A man who killed two nuns may soon be on the streets on a limited basis.

WATERVILLE (AP) – Nuns who watched a man kill two of their colleagues met Monday with state officials to discuss their fears about his expected release from an Augusta mental hospital for short, supervised outings.

Mark Bechard, 44, was given permission Thursday to leave the Augusta Mental Health Institute for up to four hours at a time on trips within a 10-mile radius of the hospital.

On Jan. 27, 1996, Bechard killed Sister Superior Edna Mary Cardozo, 68, and Sister Marie Julien Fortin, 67, and was charged with beating Sisters Patricia Ann Keane and Mary Anna DiGiacomo.

The slayings and beatings occurred in the convent and adjoining chapel of the order of the Sisters of the Blessed Sacrament in Waterville.

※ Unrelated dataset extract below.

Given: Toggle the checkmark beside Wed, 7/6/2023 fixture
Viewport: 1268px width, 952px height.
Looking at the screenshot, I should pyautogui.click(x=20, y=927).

Bechard was convicted of the killings on Oct. 16, 1996, and was committed to AMHI after he was found mentally ill and not criminally responsible for his actions.

On Friday, the 11 nuns living at the convent learned that Bechard had been granted permission for supervised release from a caller who saw the story on the television news.

The nuns at the convent, three of whom witnessed the attacks, expressed their fears Monday at a private meeting with state officials and Waterville police.

According to the state law that governs victim notification, the state was not obligated to notify the nuns before the court hearing where Justice Donald Marden approved Bechard’s release plan.

The law states that victims must submit a written request for notification of releases, but the law is vague as to whether victims are to be notified in the event of releases for short trips, as in Bechard’s case.

Waterville Police Chief John Morris and others said they discussed how to make victims aware that a case is on the court docket for review.